The contribution of the study presents significant quantitatively findings through the serial mediation model in the accounting information systems (AIS) field, but there is some limitation that could be investigated in future research. Although Brazil and USA are classified as important countries in the American continent, their cultural, historical, and firm realities might develop obstacles to generalizing these results from a global perspective. Thus, future research could investigate developed and other emerging country firms by other continents or between countries from different continents, allowing comparisons and providing interesting findings. Future empirical research could investigate the longitudinal approach to ascertain the differences before and after the adoption of emerging technologies.

The study emphasized the data, information, knowledge delivery, and system feedback for management accounting by emerging technologies, as recommended by Rikhardsson and Yigitbasioglu (2018).
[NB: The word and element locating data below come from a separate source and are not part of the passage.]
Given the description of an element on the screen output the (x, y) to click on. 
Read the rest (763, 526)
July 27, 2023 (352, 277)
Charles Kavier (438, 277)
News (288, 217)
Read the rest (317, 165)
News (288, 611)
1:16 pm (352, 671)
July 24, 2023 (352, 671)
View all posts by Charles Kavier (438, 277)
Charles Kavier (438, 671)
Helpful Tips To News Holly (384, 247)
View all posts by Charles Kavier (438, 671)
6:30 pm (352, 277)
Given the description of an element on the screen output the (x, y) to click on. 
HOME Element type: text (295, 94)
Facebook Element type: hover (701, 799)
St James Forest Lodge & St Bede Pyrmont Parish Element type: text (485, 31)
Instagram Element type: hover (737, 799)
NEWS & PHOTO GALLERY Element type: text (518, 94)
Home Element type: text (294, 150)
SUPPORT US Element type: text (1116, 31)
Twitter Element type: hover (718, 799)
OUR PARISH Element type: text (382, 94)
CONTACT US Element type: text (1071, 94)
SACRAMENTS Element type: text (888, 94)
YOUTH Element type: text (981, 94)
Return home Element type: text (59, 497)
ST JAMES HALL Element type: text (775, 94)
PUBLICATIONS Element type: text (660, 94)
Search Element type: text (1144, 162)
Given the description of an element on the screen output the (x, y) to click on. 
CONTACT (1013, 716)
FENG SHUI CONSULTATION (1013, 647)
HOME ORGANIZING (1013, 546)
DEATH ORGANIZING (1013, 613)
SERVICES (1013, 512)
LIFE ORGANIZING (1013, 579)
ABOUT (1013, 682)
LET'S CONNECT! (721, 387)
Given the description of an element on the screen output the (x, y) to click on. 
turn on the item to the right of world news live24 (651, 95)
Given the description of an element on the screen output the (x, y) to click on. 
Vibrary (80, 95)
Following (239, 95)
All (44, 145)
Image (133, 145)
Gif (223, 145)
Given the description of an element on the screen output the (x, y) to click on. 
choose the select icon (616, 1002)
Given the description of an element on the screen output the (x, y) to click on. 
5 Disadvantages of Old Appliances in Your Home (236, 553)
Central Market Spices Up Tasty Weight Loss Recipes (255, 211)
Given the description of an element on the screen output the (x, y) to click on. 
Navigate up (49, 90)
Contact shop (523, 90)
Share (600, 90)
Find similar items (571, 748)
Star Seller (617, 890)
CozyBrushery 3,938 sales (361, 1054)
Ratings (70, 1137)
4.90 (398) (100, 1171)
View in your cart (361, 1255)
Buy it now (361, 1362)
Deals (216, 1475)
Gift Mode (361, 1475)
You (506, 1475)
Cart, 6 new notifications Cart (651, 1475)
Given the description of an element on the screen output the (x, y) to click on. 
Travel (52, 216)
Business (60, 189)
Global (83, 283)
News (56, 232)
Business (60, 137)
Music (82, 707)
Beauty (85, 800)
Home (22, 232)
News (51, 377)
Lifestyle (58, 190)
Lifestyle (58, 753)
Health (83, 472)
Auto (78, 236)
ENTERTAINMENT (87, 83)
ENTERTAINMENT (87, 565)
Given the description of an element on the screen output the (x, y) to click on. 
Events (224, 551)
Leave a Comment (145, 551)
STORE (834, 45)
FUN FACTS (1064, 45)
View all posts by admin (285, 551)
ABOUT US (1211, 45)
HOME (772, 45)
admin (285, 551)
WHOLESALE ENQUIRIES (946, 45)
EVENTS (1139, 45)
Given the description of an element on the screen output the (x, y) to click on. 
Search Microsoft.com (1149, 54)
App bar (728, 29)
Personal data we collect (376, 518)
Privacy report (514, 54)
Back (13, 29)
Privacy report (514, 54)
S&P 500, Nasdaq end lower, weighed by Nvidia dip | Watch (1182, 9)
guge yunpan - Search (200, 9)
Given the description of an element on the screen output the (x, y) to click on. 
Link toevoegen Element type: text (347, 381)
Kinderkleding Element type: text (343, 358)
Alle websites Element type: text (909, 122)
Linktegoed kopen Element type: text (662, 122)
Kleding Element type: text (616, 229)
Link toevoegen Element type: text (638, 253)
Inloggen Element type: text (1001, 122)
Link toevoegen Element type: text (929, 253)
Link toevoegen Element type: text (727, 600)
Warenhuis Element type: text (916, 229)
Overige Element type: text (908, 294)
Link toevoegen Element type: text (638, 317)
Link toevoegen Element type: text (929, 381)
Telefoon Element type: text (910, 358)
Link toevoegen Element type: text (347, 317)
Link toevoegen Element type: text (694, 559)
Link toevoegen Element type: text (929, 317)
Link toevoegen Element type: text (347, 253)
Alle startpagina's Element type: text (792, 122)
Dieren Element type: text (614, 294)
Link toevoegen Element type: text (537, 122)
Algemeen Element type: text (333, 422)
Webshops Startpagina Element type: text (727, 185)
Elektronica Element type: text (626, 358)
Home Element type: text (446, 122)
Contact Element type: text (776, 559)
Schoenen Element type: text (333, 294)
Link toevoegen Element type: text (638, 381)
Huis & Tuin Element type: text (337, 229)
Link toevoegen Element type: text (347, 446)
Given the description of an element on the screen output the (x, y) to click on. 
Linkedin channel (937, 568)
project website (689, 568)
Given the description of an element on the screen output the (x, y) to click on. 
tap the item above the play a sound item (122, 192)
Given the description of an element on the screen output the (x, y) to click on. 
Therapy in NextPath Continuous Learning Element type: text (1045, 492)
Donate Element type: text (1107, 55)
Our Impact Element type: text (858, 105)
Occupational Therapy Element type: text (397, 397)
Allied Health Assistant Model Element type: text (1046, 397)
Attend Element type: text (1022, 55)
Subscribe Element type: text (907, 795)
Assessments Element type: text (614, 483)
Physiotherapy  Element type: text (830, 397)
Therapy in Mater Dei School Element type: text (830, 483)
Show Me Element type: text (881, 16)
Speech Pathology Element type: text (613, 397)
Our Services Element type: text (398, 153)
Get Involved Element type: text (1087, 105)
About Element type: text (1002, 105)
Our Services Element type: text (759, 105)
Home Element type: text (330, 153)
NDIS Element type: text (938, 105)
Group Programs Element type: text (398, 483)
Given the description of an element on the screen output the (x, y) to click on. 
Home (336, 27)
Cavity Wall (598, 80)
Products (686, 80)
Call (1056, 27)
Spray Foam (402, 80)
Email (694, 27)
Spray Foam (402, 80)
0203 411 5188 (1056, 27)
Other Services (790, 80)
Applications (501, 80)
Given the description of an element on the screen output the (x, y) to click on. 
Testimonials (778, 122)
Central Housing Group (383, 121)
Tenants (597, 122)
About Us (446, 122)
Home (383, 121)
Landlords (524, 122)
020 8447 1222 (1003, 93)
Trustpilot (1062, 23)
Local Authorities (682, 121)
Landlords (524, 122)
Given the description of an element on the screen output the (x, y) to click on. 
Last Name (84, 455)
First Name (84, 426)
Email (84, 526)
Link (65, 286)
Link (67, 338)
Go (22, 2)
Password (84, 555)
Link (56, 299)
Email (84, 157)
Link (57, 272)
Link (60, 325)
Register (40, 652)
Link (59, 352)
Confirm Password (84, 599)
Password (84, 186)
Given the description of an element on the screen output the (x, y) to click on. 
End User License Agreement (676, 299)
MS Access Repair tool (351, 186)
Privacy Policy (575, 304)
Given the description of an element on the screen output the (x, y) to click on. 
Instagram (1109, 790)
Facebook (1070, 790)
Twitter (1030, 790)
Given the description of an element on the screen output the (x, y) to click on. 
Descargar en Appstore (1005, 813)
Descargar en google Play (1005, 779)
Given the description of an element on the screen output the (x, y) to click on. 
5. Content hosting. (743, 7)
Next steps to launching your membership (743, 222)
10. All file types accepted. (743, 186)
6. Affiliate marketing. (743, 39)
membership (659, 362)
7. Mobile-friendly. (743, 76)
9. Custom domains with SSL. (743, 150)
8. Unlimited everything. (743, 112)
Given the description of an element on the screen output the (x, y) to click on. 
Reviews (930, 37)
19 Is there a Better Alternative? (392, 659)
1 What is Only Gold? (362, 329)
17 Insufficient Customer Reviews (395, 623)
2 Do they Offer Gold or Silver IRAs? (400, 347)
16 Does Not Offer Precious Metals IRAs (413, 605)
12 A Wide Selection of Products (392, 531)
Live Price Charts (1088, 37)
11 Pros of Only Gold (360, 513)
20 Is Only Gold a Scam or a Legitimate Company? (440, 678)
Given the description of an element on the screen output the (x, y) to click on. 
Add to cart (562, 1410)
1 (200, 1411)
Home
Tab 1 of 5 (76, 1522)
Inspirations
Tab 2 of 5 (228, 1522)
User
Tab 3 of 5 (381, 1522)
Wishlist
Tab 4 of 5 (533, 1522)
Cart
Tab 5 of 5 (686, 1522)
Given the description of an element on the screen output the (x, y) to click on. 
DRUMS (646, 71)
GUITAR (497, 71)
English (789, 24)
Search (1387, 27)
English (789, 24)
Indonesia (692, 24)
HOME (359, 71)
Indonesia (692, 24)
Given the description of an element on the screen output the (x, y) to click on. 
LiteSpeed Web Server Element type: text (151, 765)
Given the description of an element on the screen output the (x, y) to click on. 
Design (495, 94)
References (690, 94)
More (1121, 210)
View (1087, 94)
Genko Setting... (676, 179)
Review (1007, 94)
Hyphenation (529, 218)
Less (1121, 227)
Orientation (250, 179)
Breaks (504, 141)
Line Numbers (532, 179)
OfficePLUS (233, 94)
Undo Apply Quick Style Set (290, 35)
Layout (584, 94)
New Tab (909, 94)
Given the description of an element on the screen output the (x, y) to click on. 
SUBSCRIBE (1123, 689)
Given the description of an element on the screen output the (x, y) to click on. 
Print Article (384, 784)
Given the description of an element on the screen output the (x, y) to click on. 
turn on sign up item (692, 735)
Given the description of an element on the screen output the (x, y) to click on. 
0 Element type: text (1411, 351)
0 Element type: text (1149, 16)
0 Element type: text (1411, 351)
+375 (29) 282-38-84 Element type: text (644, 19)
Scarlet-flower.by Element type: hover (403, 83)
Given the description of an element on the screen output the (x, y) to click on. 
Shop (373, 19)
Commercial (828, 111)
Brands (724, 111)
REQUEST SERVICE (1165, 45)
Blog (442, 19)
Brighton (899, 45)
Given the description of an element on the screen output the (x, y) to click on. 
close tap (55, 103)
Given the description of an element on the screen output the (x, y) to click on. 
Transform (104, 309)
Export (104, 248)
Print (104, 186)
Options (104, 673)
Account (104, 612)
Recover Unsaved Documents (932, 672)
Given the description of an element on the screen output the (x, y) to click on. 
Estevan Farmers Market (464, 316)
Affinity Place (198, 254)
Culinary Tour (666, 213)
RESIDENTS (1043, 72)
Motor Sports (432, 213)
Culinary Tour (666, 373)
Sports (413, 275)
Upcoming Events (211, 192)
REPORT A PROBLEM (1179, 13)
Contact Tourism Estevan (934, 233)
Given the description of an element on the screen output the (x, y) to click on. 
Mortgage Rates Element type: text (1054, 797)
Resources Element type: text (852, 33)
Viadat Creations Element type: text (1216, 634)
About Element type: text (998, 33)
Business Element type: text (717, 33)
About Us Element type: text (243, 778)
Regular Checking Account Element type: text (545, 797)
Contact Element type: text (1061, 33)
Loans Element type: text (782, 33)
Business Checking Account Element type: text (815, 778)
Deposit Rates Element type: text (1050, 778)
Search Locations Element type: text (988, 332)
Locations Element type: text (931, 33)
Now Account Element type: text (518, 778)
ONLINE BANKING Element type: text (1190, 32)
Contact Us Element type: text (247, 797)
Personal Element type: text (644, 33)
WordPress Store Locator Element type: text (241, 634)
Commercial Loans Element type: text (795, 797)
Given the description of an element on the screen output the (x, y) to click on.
However, there are many relevant themes and research gaps that maintain importance to be investigated in future research, mentioned by the authors (Rikhardsson & Yigitbasioglu, 2018). For example, how IS-enabled SEM practices could support mapping of appropriate visualization techniques to promote competitiveness, backed with empirical evidence; how IS-enabled SEM practices by qualitative methodologies in particular or multiple case studies would be useful to demonstrate push management accounting behaviors to drive firms to competitiveness; what factors could be improved to adopted and use IS-SEM in organizations for various user types and how governance mechanisms of emerging technologies need to be implemented effectively; and last, future research could investigate how data quality influence the strategic benefits of IS-SEM, because it is evident lack of papers in this area (Luftman et al, 2010).